Our preferred measures are consumer price indices or their close relative, cost-of-living indices.  Our data sources for the post World War II period are standard databases of the International Monetary Fund-International Financial Statistics (IFS) and World Economic Outlook (WEO). Since our analysis spans several earlier centuries, we rely on the meticulous work of a number of economic historians who have constructed such price indices item by item, most often by city rather than by country, from primary sources.  In this regard, the scholars participating in the Global Price and Income History Group project at the University of California, Davis and their counterparts at the Dutch International Institute of Social History have been an invaluable source for prices, particularly for Europe.  The complete references by author to this body of scholarly work are given in the detailed references for each country.  For colonial America, the Historical Statistics of the United States (HSOUS), while Richard Gardner (Economic History of Latin America, the United States and the New World, 1500-1900) covers key cities.

When more than one city index is available for a country, we work with the simple average across cities (or regions) for the same country, such as in much of the pre-1800s data.  When no consumer price (cost-of-living) indices are available, we turn to wholesale or producer prices indices (as, for example, China in the 1800s and the U.S. in the 1720s).  Absent any composite index of any kind, we fill in the holes in coverage with individual commodity prices.
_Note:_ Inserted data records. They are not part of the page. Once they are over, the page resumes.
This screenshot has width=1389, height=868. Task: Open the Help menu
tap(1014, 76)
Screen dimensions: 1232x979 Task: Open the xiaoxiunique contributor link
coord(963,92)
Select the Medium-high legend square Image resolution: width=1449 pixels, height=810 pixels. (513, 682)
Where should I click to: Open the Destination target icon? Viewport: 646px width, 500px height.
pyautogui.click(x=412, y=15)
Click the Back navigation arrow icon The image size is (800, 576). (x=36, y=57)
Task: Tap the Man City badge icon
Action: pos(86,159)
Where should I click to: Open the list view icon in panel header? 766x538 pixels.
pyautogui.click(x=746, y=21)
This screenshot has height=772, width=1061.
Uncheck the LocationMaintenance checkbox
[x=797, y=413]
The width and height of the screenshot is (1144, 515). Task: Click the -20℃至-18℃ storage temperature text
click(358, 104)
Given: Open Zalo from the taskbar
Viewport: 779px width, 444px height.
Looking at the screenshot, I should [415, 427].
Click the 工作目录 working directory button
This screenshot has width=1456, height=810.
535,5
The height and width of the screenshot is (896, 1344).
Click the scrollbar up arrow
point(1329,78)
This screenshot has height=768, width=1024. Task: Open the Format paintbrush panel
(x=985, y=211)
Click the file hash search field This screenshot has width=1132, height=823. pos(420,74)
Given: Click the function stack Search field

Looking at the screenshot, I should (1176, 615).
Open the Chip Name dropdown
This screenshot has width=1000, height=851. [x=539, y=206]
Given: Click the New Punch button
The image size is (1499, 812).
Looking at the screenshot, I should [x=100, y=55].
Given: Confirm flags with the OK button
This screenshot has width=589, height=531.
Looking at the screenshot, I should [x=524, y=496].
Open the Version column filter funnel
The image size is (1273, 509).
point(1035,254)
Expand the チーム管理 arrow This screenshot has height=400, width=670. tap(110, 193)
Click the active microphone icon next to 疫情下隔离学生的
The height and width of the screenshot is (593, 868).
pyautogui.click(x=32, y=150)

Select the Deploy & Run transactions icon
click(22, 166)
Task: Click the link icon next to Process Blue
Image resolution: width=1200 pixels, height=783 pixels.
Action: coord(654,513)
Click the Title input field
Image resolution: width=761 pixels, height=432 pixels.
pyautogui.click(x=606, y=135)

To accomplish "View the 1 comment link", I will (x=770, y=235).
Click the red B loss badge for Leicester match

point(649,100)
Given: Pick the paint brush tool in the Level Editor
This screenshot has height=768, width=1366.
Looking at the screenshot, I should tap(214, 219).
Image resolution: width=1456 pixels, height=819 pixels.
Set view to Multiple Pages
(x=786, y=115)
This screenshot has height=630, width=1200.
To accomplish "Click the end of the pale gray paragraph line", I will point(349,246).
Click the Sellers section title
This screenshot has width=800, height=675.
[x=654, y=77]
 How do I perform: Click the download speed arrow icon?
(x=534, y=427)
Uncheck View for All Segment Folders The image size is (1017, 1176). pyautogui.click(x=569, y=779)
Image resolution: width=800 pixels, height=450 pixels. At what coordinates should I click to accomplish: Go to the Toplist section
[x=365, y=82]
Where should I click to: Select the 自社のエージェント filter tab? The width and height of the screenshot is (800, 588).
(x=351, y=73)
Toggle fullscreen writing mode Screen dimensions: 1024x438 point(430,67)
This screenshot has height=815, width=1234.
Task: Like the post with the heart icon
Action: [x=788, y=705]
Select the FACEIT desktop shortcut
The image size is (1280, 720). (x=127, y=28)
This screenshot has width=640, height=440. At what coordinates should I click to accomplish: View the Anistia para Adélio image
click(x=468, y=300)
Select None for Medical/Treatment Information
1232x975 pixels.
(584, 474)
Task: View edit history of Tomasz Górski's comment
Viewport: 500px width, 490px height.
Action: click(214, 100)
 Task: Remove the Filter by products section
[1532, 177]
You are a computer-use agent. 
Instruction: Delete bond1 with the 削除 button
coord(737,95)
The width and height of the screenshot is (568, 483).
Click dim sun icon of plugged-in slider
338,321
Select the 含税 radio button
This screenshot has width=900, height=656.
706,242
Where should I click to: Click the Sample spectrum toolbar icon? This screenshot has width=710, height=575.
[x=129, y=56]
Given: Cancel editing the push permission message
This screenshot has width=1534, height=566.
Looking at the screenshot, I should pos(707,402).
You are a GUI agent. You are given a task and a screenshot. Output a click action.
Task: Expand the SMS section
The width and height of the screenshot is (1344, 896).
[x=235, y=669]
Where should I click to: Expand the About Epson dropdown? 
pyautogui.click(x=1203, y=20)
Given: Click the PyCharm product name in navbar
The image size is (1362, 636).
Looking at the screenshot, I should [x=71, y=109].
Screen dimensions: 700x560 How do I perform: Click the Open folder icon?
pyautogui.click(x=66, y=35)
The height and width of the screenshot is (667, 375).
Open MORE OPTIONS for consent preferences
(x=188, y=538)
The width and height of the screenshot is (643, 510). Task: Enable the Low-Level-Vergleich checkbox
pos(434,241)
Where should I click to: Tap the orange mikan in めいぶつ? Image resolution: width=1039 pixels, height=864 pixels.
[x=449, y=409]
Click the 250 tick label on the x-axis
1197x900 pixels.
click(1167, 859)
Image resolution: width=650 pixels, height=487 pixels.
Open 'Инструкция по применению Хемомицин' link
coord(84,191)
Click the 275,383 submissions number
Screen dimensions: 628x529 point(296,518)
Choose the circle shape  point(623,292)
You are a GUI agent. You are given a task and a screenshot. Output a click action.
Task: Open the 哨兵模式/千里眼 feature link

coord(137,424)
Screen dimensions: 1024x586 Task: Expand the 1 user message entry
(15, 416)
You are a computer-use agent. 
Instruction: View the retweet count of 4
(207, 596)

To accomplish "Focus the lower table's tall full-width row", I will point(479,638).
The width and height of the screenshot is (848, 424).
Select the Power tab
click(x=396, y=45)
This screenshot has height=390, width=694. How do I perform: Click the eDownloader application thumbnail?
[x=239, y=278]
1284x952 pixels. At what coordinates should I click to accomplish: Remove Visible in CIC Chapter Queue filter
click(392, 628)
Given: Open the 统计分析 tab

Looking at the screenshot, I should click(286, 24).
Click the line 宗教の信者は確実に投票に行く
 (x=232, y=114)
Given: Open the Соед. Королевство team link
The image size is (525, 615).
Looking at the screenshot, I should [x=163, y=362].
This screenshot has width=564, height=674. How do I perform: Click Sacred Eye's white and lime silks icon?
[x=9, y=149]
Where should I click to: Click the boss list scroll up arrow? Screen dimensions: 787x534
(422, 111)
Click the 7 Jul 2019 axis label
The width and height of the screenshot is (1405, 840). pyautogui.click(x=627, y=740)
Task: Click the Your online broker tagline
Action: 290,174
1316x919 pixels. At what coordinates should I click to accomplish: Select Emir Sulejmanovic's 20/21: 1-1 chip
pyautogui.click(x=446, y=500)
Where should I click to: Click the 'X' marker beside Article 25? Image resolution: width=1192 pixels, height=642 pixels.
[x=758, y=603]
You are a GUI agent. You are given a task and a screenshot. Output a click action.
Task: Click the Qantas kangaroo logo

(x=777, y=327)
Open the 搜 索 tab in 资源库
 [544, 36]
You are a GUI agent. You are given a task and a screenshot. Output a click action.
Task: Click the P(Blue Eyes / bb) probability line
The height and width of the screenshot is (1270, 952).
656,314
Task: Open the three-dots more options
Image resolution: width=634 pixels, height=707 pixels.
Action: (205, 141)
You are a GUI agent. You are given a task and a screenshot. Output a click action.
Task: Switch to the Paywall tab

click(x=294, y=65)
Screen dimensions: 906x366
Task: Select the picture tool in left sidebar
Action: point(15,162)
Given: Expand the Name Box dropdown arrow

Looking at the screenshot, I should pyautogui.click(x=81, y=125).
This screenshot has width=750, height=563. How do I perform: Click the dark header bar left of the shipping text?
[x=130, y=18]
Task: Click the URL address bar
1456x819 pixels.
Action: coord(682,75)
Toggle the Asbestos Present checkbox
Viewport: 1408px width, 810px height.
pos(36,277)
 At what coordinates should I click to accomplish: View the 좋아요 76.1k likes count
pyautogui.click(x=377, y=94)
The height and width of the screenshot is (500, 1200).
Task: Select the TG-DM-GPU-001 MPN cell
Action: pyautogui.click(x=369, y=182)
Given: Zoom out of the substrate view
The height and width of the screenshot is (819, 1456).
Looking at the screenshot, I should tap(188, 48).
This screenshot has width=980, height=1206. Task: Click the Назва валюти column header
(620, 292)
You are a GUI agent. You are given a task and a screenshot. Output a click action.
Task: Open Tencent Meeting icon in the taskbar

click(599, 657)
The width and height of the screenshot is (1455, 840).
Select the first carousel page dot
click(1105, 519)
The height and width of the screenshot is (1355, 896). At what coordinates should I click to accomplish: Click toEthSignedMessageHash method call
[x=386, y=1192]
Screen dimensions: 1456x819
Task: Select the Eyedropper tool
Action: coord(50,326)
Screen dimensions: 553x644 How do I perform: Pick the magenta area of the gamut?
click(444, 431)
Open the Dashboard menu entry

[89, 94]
This almost always takes the form of wheat prices for Europe and rice prices for Asia.  Finally, from the 1950s (depending on the country) and thereafter to the present the IFS/WEO data dominate all other sources, as it enforces uniformity.

Four spreadsheets cover annual data from as early as 1265 (depending on the country) to 2010 (updated with the IMF's October 2010 World Economic Outlook) for 70 countries.  Each country has its own page with the underlying data from multiple sources (with their corresponding full bibliographical references) that make up the Reinhart-Rogoff (RR)  series.

Inflation Part I: Algeria, Angola, Argentina, Australia, Austria, Belgium, Bolivia, Brazil, Canada, Central African Republic, Chile, China, Colombia, Costa Rica, Cote D'Ivoire, Denmark, Dominican Republic, Ecuador, Egypt, and El Salvador.
Inflation Part II: Finland, France, Germany, Ghana, Greece, Guatemala, Honduras, Hungary, Iceland, India, Indonesia, Ireland, Italy, Japan, Kenya, Korea, Malaysia,  Mauritius, Mexico, and Morocco.
Inflation Part III:
Myanmar, Netherlands, New Zealand, Nicaragua, Nigeria, Norway, Panama, Paraguay, Peru, Philippines, Poland, Portugal, Romania, Russia, Singapore, South Africa, Spain, Sri Lanka, Sweden, and Switzerland.
Inflation Part IV:
Taiwan, Thailand, Tunisia, Turkey, United Kingdom, United States, Uruguay, Venezuela, Zambia, and Zimbabwe.